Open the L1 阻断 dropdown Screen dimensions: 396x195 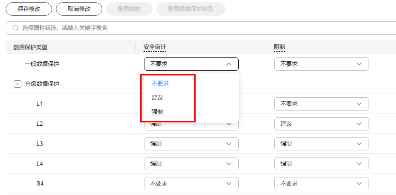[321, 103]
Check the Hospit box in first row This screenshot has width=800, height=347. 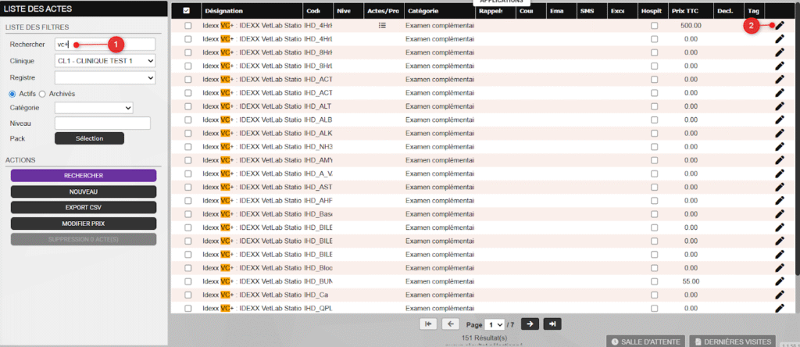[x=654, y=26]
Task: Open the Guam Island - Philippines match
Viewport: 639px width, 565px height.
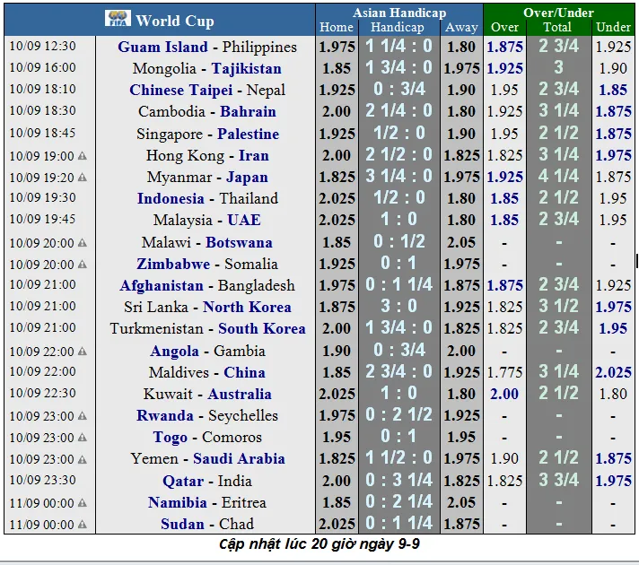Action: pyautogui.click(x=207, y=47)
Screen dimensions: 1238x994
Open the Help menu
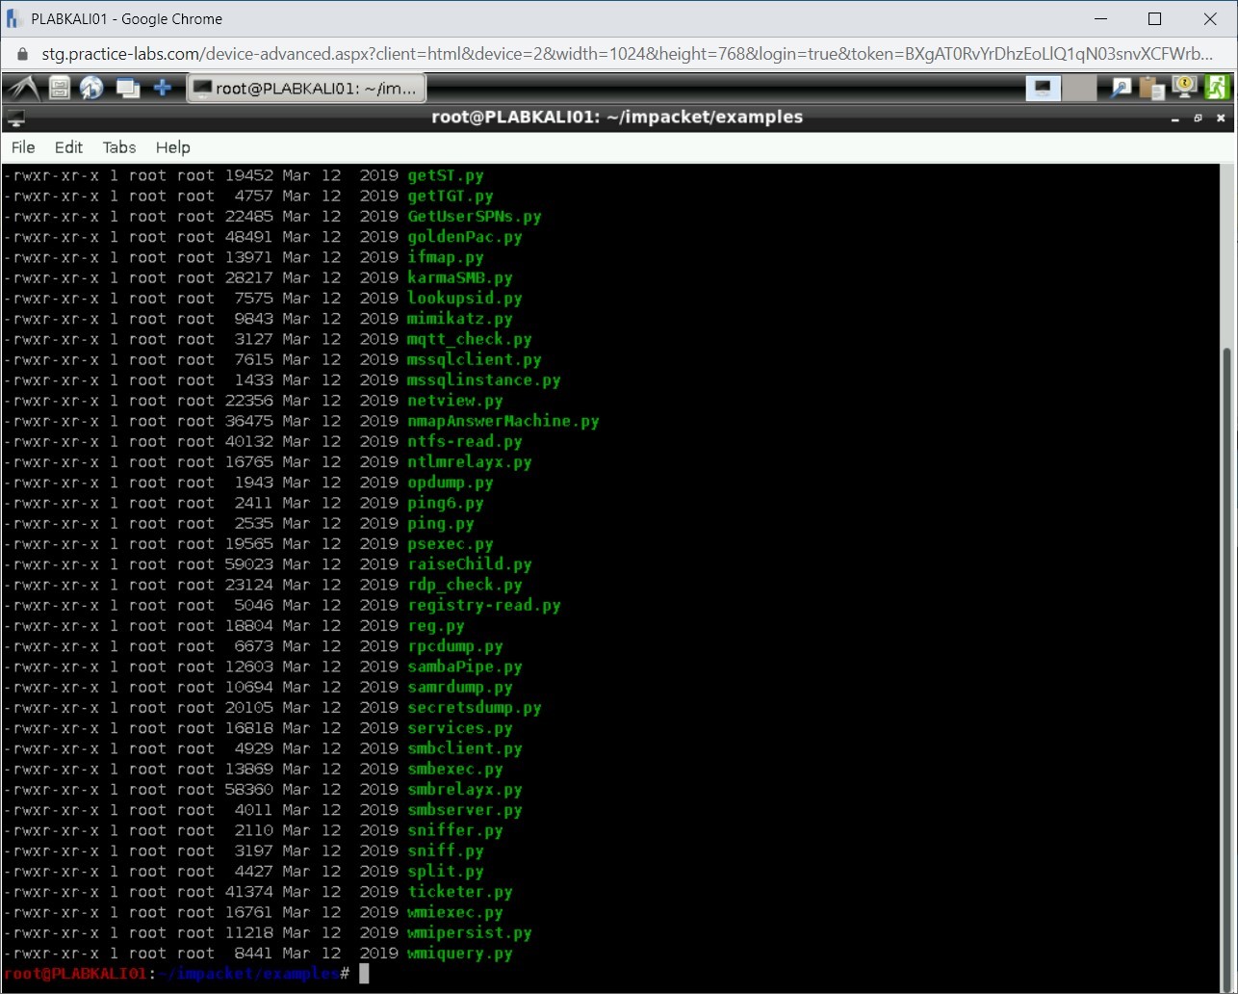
==========
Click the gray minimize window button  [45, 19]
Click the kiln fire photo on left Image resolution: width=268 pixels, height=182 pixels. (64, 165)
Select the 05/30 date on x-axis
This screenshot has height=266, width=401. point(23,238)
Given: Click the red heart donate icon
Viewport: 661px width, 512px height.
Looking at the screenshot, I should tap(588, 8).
==========
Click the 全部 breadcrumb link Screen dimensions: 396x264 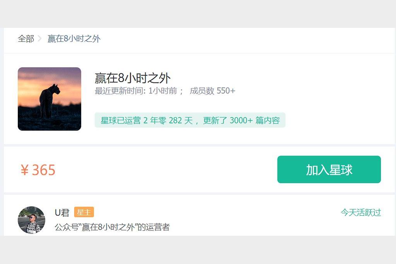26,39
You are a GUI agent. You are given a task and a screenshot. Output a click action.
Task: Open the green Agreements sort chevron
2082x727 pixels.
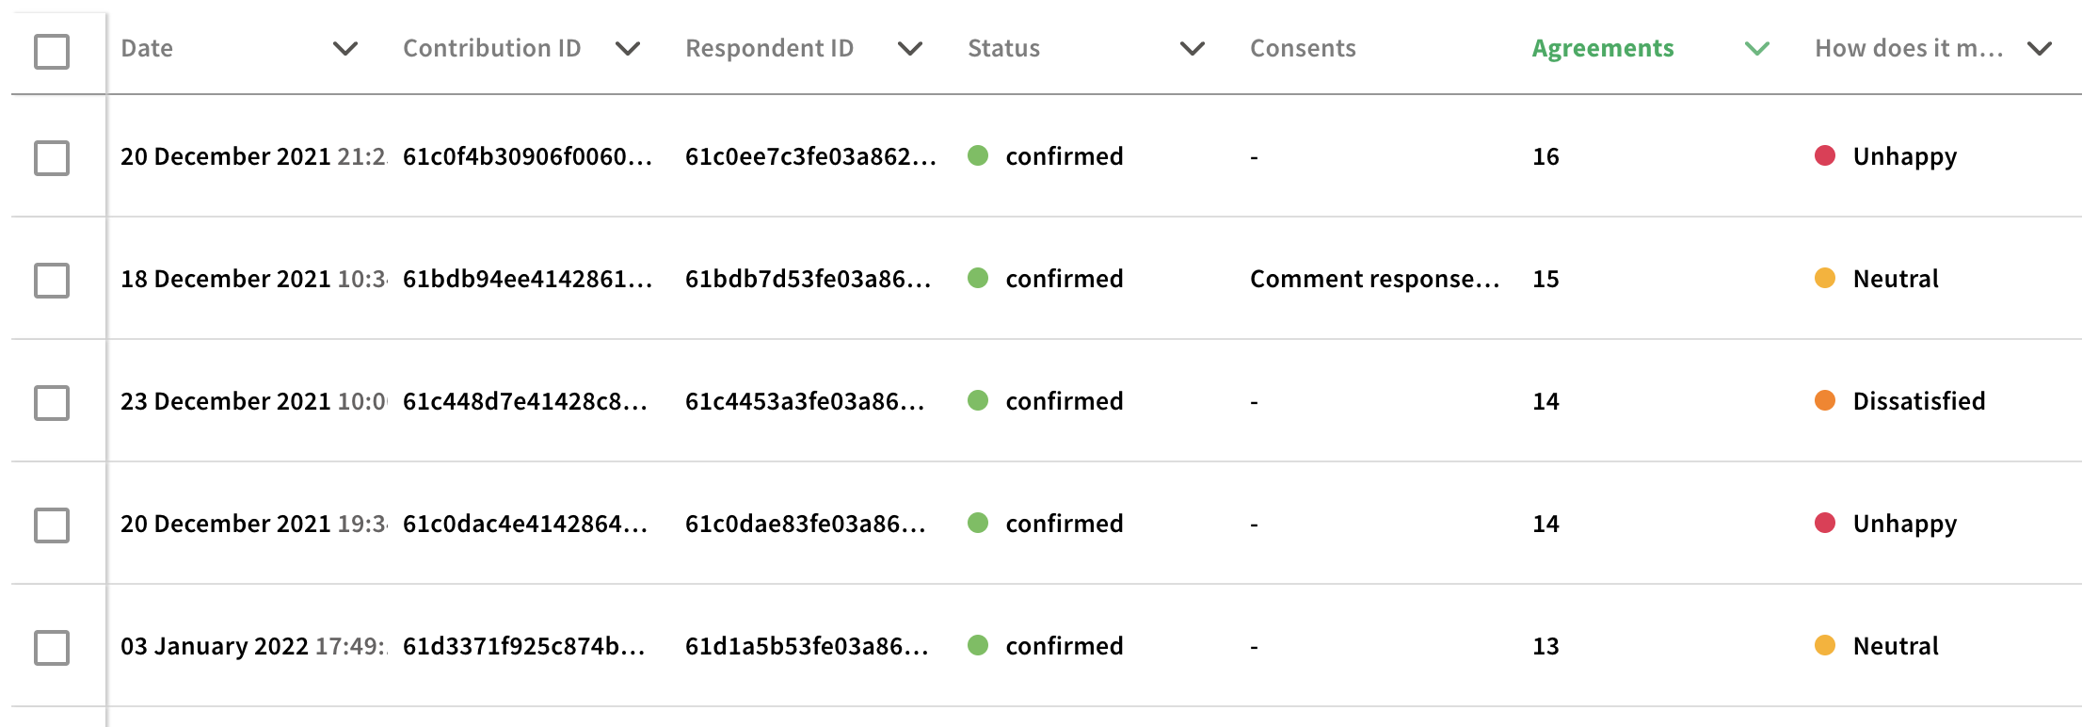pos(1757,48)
==========
Write out the lines above from the one with "Viewport: 639px width, 565px height." through the one with "Open the Help menu", ends included, exactly; no picture goes in.

Viewport: 639px width, 565px height.
Action: pyautogui.click(x=207, y=47)
Screen dimensions: 1238x994
Open the Help menu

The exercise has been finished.